Description of the task:
From the listing below, please restate exactly the lines beginning at the one with "This screenshot has" and ending at the one with "You are a computer-use", both included, and skip the pictures.
·····
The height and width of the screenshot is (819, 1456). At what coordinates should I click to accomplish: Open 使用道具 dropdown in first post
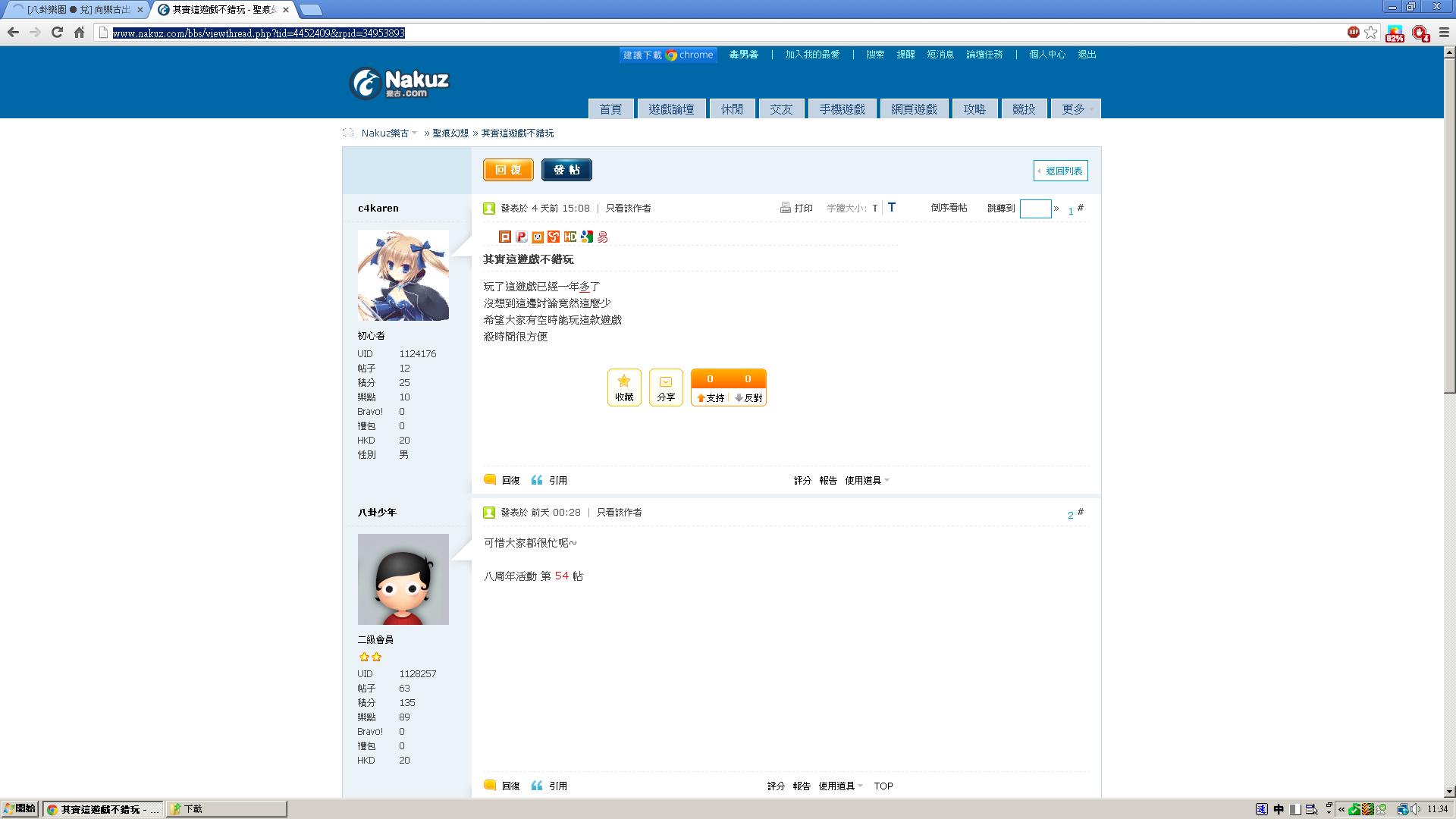coord(867,480)
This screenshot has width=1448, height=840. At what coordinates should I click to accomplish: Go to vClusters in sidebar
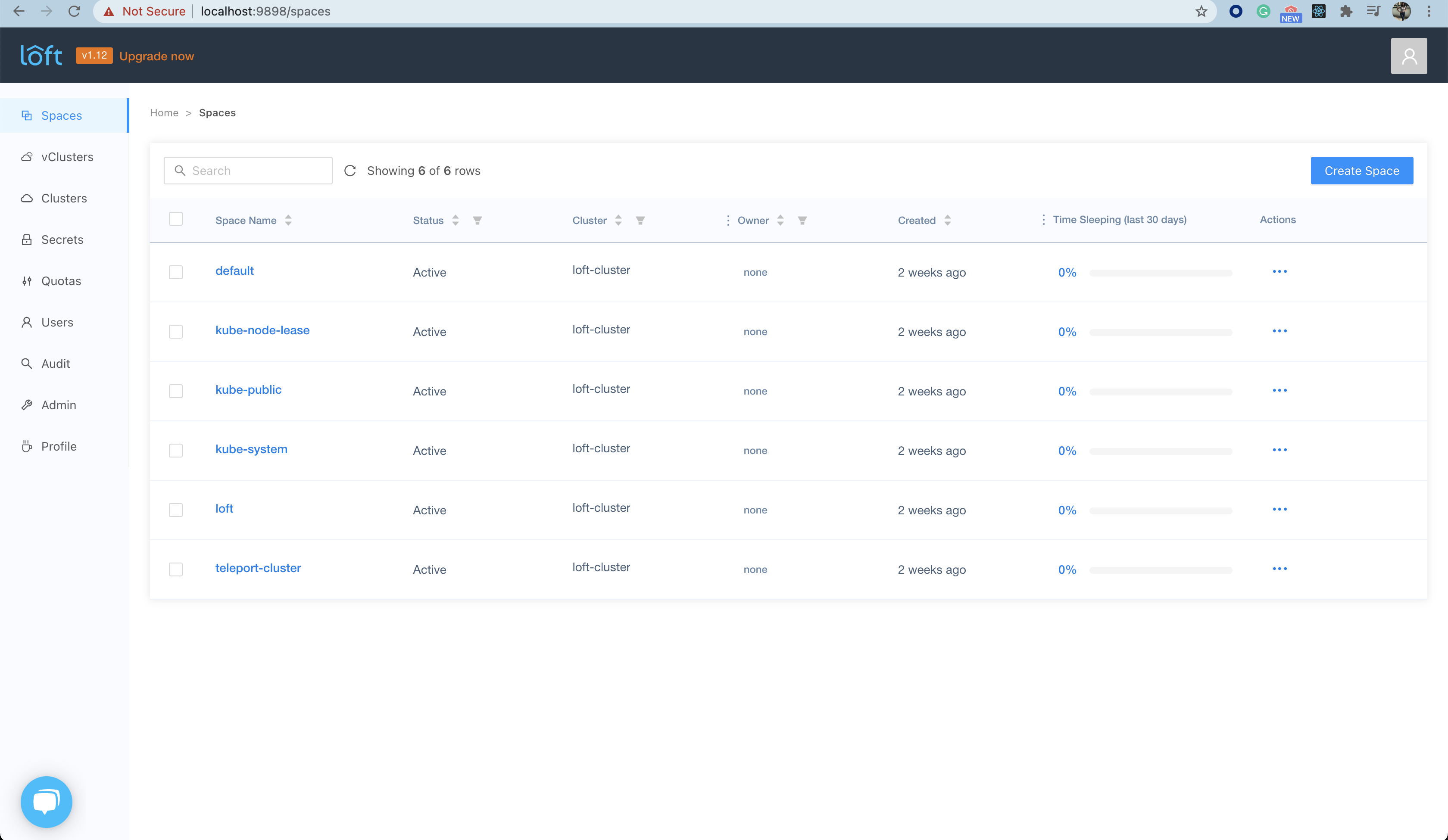click(x=67, y=157)
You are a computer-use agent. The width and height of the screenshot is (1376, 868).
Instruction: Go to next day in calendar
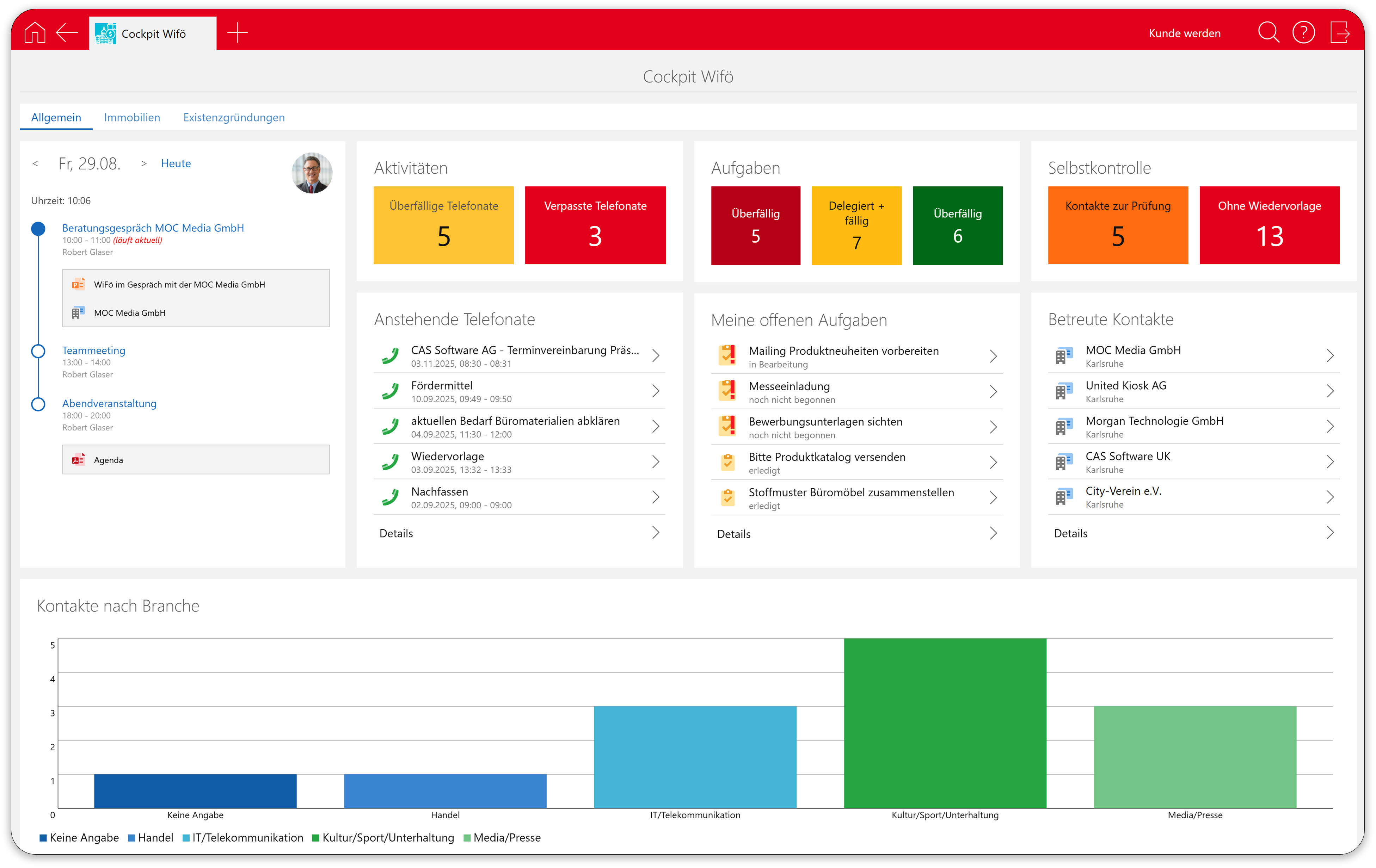[x=143, y=164]
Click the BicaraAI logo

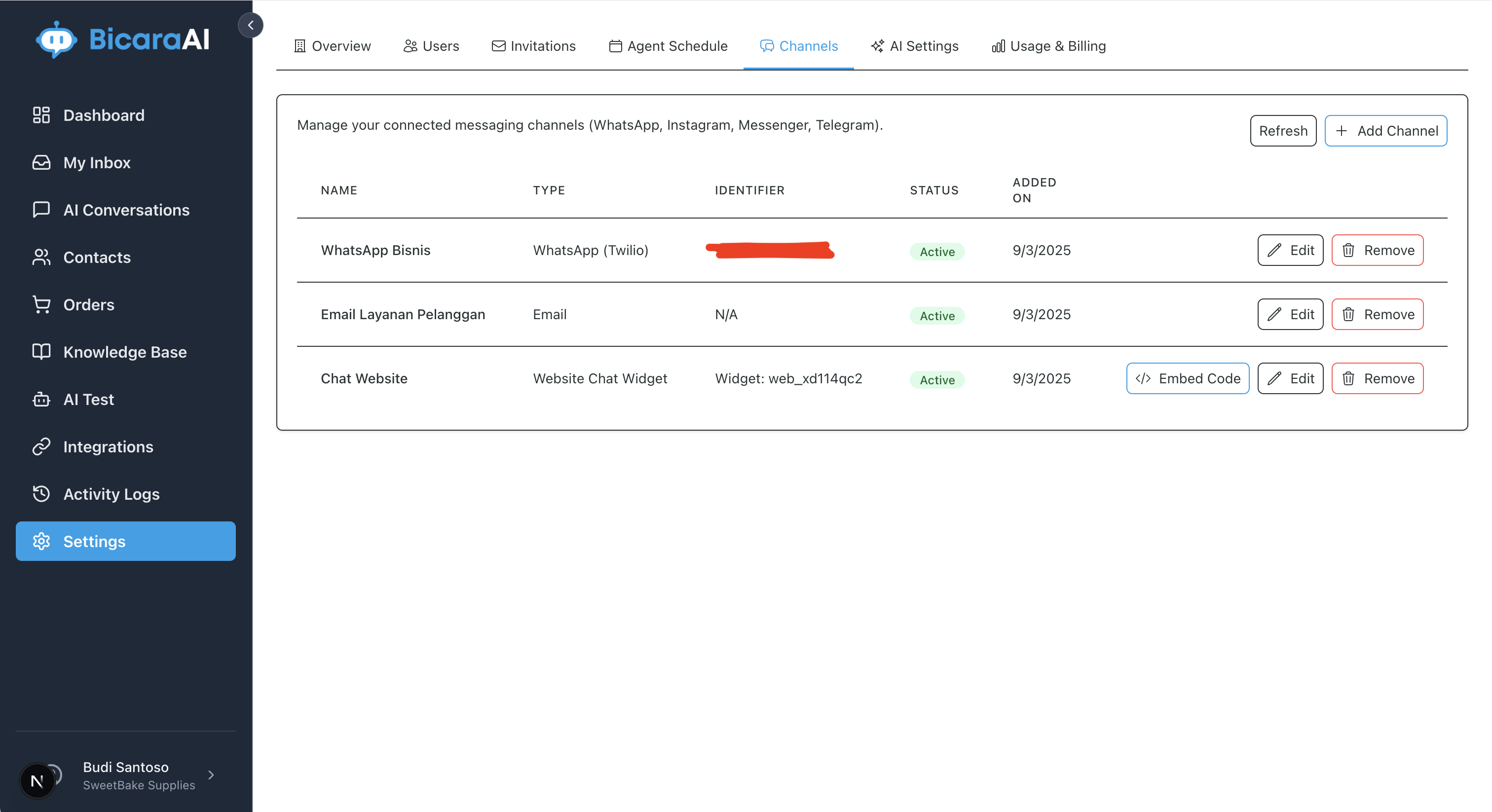click(122, 38)
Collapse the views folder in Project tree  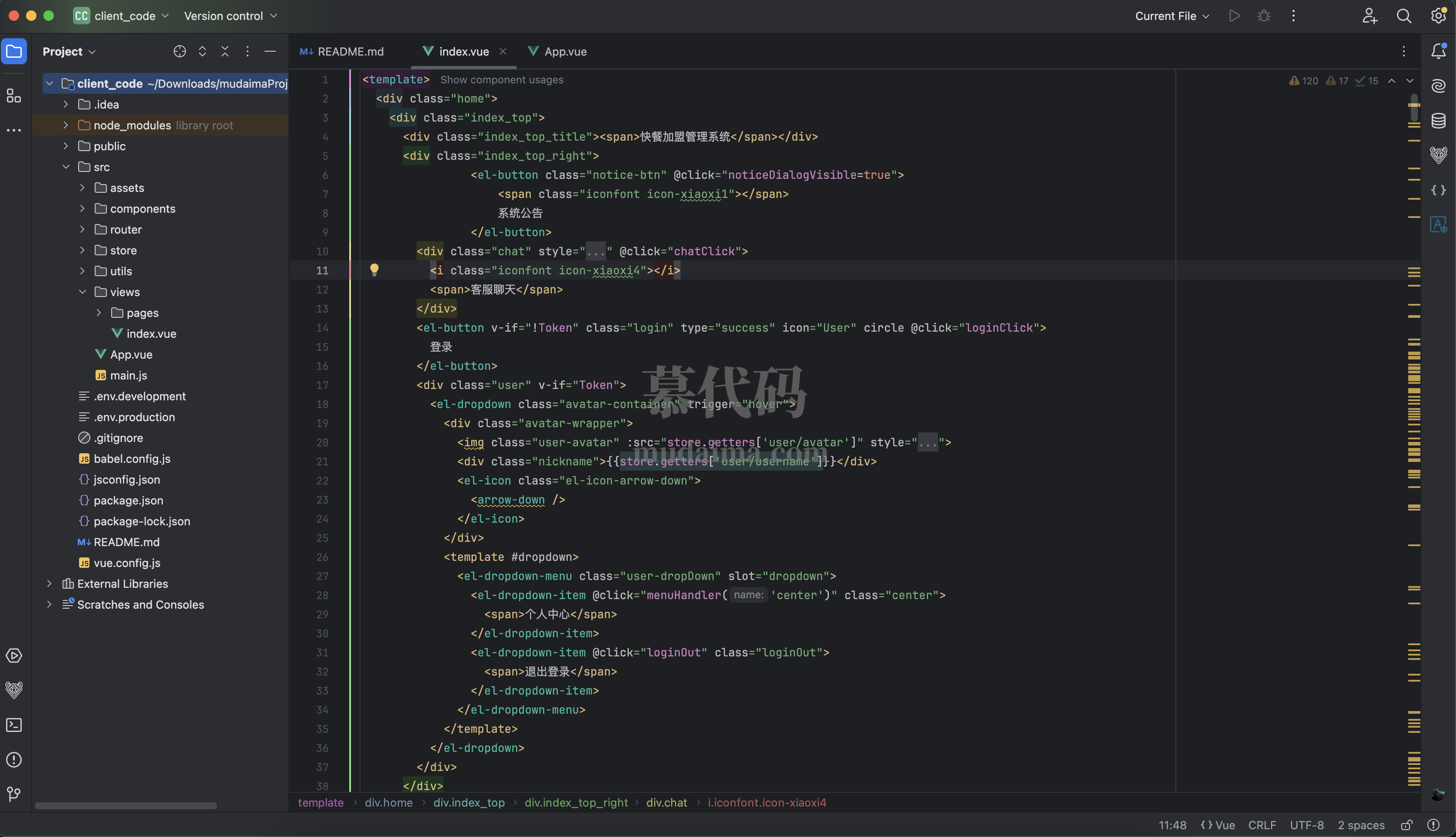(x=82, y=291)
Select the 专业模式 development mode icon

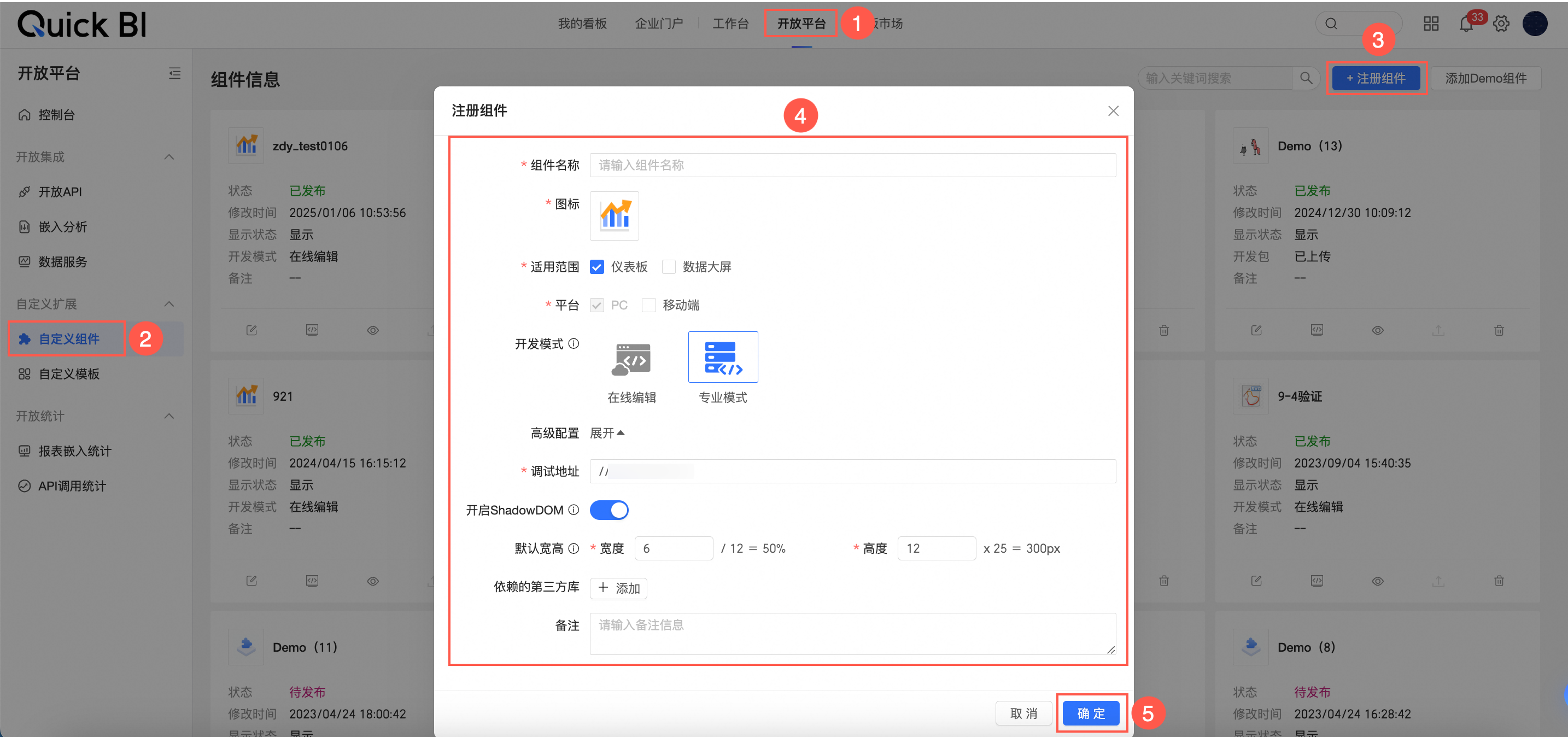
·····
Answer to this exercise:
This screenshot has width=1448, height=840. At what coordinates should I click to accomplish: Go to vClusters in sidebar
click(x=67, y=157)
You are a computer-use agent. The width and height of the screenshot is (1376, 868).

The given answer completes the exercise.